### [Required action]
Write the data below out exactly as it stands. Do not include the pictures.

(Available data)

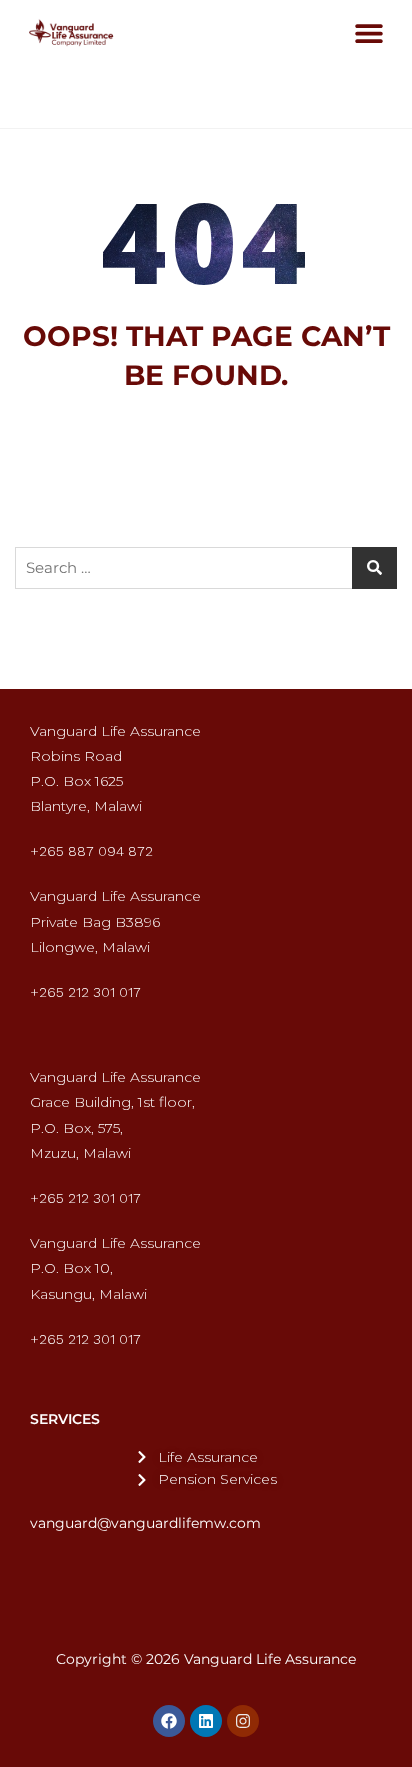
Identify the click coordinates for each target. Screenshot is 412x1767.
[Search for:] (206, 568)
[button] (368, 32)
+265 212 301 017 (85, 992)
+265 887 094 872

(End Available data)

### [Solution below]
Identify the click coordinates for each target. Screenshot is 412x1767.
[Search for:] (206, 568)
[button] (368, 32)
+265 212 301 017 (85, 992)
+265 887 094 872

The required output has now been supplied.